• WHAT YOU NEED TO DO
Your task is to print every entry below exactly as given.

• RECORDS FOR THIS EXERCISE
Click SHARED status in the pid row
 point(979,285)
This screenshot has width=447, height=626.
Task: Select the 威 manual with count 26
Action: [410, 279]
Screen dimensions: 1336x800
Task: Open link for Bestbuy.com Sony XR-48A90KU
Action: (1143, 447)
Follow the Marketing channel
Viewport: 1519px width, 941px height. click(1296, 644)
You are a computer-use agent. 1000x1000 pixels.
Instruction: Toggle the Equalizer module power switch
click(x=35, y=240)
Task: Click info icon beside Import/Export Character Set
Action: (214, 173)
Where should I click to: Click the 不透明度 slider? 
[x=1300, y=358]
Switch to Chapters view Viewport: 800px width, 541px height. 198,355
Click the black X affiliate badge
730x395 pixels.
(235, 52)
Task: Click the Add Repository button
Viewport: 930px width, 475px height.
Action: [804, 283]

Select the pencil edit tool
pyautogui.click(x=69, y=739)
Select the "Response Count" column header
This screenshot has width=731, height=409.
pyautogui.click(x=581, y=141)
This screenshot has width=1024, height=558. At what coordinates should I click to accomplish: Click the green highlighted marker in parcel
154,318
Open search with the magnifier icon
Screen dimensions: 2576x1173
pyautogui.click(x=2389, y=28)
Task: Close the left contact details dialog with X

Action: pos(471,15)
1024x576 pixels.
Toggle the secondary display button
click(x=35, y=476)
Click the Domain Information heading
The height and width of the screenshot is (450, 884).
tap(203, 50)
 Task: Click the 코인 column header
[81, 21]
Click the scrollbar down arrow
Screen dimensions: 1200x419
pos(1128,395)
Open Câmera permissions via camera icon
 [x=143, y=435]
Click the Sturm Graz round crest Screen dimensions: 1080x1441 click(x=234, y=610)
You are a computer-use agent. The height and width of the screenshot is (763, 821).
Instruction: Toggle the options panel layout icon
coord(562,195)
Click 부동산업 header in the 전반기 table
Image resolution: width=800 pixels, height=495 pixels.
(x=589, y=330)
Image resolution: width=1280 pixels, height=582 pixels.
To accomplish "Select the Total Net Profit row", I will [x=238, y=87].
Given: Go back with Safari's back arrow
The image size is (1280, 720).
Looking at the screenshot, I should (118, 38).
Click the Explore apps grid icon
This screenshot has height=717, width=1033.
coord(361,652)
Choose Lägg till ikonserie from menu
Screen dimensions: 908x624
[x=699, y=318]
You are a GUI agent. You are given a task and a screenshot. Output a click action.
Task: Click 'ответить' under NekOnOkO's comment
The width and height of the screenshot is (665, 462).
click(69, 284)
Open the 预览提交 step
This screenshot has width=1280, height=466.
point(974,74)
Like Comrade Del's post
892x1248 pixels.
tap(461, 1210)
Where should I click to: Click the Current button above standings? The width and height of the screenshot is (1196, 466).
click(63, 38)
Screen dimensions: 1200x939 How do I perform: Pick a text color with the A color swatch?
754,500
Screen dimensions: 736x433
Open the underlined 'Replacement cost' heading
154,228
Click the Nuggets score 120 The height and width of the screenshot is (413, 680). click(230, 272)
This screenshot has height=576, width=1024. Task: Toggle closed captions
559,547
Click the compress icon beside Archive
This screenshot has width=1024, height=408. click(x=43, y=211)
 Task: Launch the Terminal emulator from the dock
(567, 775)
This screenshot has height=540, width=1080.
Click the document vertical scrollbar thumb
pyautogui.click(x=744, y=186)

• ANSWER BELOW
Click SHARED status in the pid row
 point(979,285)
This screenshot has width=447, height=626.
Task: Select the 威 manual with count 26
Action: [410, 279]
Screen dimensions: 1336x800
Task: Open link for Bestbuy.com Sony XR-48A90KU
Action: (1143, 447)
Follow the Marketing channel
Viewport: 1519px width, 941px height. click(1296, 644)
You are a computer-use agent. 1000x1000 pixels.
Instruction: Toggle the Equalizer module power switch
click(x=35, y=240)
Task: Click info icon beside Import/Export Character Set
Action: (214, 173)
Where should I click to: Click the 不透明度 slider? 
[x=1300, y=358]
Switch to Chapters view Viewport: 800px width, 541px height. 198,355
Click the black X affiliate badge
730x395 pixels.
(235, 52)
Task: Click the Add Repository button
Viewport: 930px width, 475px height.
Action: [804, 283]

Select the pencil edit tool
pyautogui.click(x=69, y=739)
Select the "Response Count" column header
This screenshot has width=731, height=409.
pyautogui.click(x=581, y=141)
This screenshot has width=1024, height=558. At what coordinates should I click to accomplish: Click the green highlighted marker in parcel
154,318
Open search with the magnifier icon
Screen dimensions: 2576x1173
pyautogui.click(x=2389, y=28)
Task: Close the left contact details dialog with X

Action: pos(471,15)
1024x576 pixels.
Toggle the secondary display button
click(x=35, y=476)
Click the Domain Information heading
The height and width of the screenshot is (450, 884).
tap(203, 50)
 Task: Click the 코인 column header
[81, 21]
Click the scrollbar down arrow
Screen dimensions: 1200x419
pos(1128,395)
Open Câmera permissions via camera icon
 [x=143, y=435]
Click the Sturm Graz round crest Screen dimensions: 1080x1441 click(x=234, y=610)
You are a computer-use agent. The height and width of the screenshot is (763, 821).
Instruction: Toggle the options panel layout icon
coord(562,195)
Click 부동산업 header in the 전반기 table
Image resolution: width=800 pixels, height=495 pixels.
(x=589, y=330)
Image resolution: width=1280 pixels, height=582 pixels.
To accomplish "Select the Total Net Profit row", I will [x=238, y=87].
Given: Go back with Safari's back arrow
The image size is (1280, 720).
Looking at the screenshot, I should (118, 38).
Click the Explore apps grid icon
This screenshot has height=717, width=1033.
coord(361,652)
Choose Lägg till ikonserie from menu
Screen dimensions: 908x624
[x=699, y=318]
You are a GUI agent. You are given a task and a screenshot. Output a click action.
Task: Click 'ответить' under NekOnOkO's comment
The width and height of the screenshot is (665, 462).
click(69, 284)
Open the 预览提交 step
This screenshot has width=1280, height=466.
point(974,74)
Like Comrade Del's post
892x1248 pixels.
tap(461, 1210)
Where should I click to: Click the Current button above standings? The width and height of the screenshot is (1196, 466).
click(63, 38)
Screen dimensions: 1200x939 How do I perform: Pick a text color with the A color swatch?
754,500
Screen dimensions: 736x433
Open the underlined 'Replacement cost' heading
154,228
Click the Nuggets score 120 The height and width of the screenshot is (413, 680). click(230, 272)
This screenshot has height=576, width=1024. Task: Toggle closed captions
559,547
Click the compress icon beside Archive
This screenshot has width=1024, height=408. click(x=43, y=211)
 Task: Launch the Terminal emulator from the dock
(567, 775)
This screenshot has height=540, width=1080.
Click the document vertical scrollbar thumb
pyautogui.click(x=744, y=186)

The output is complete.